_Activity_
Reproduce each record exactly, leaving out no line.

Collection entries:
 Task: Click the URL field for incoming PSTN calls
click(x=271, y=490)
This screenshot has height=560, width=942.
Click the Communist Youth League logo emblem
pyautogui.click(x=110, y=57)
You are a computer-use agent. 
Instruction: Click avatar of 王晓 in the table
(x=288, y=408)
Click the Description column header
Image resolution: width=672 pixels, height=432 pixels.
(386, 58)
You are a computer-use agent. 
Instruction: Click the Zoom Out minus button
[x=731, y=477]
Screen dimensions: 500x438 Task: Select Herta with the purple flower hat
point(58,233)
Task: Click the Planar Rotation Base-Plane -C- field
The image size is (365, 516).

_The completed task_
 Task: Click the URL field for incoming PSTN calls
click(x=271, y=490)
This screenshot has height=560, width=942.
Click the Communist Youth League logo emblem
pyautogui.click(x=110, y=57)
You are a computer-use agent. 
Instruction: Click avatar of 王晓 in the table
(x=288, y=408)
Click the Description column header
Image resolution: width=672 pixels, height=432 pixels.
(386, 58)
You are a computer-use agent. 
Instruction: Click the Zoom Out minus button
[x=731, y=477]
Screen dimensions: 500x438 Task: Select Herta with the purple flower hat
point(58,233)
Task: Click the Planar Rotation Base-Plane -C- field
The image size is (365, 516).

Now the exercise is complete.